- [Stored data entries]

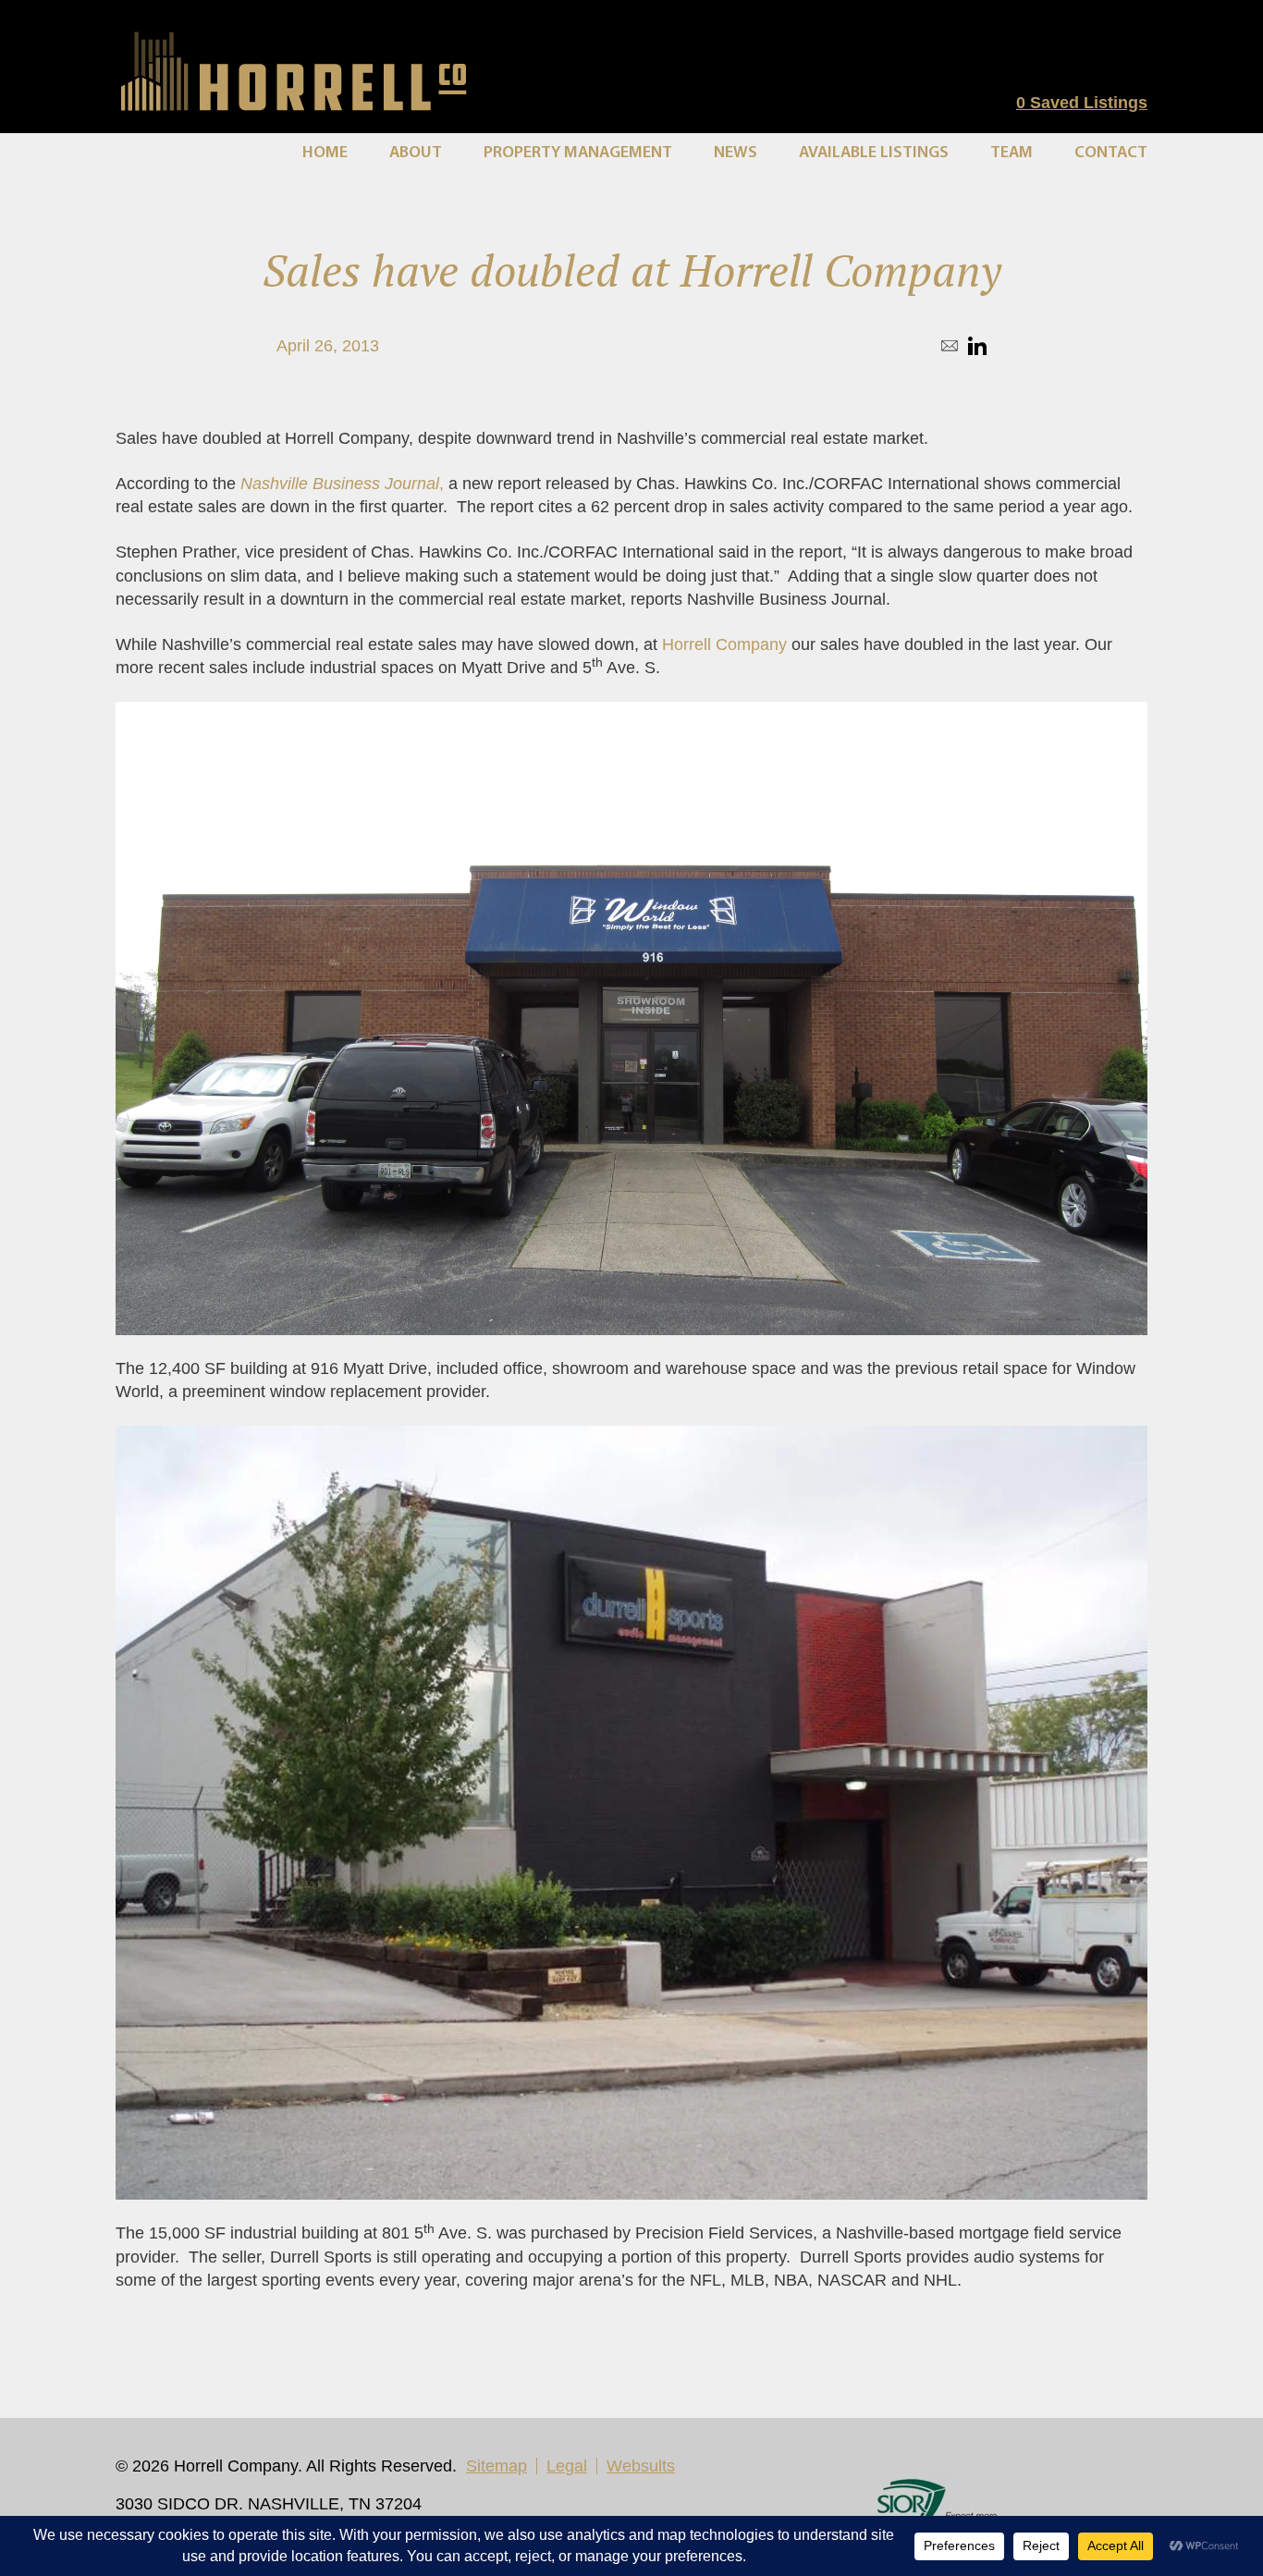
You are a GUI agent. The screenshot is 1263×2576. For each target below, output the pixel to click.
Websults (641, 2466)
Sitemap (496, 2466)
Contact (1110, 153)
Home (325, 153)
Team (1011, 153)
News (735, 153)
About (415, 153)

...

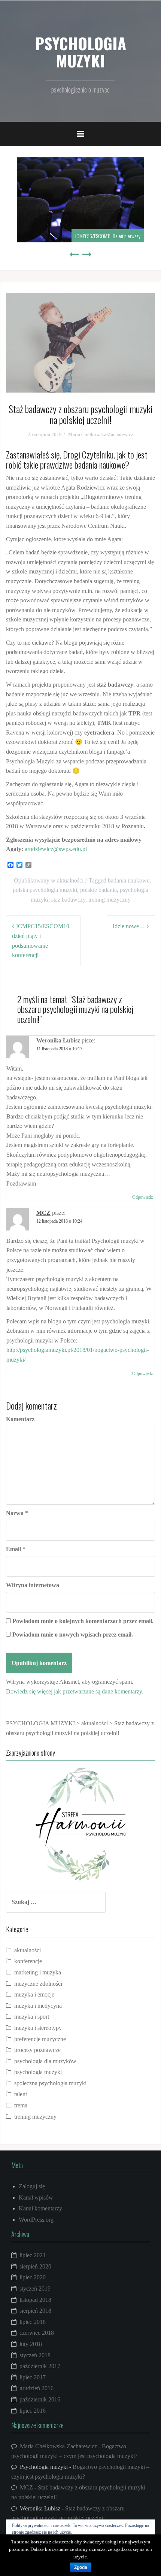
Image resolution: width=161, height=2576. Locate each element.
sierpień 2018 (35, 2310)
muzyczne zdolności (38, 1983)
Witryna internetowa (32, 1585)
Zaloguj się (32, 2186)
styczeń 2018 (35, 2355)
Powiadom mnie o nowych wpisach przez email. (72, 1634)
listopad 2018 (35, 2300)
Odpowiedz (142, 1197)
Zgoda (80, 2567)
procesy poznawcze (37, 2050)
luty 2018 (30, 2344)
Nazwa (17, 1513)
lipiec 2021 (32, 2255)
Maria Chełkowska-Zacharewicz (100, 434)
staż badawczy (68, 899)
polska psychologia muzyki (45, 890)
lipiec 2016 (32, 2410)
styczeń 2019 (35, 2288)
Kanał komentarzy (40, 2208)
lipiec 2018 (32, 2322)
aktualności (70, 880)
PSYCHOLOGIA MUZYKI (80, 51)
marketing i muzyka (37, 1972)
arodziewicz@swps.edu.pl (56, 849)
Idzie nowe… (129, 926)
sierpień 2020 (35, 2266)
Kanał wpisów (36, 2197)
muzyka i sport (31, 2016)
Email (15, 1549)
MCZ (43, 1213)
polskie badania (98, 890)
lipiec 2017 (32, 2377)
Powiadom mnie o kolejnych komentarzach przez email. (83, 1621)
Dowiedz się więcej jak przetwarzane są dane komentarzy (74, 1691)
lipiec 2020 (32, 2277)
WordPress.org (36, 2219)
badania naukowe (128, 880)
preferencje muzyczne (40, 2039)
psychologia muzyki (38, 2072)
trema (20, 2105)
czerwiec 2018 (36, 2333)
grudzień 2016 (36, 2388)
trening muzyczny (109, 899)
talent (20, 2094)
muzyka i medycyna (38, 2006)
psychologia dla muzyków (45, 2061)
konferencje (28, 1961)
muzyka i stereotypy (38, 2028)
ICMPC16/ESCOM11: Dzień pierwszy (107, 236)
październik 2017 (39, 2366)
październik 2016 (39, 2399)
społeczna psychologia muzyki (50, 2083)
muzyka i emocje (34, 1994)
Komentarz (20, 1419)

- [TASK GOAL]
The answer should be all lines from the entries above that hold the word "Powiadom".

- [FINISHED EXERCISE]
Powiadom mnie o nowych wpisach przez email. (72, 1634)
Powiadom mnie o kolejnych komentarzach przez email. (83, 1621)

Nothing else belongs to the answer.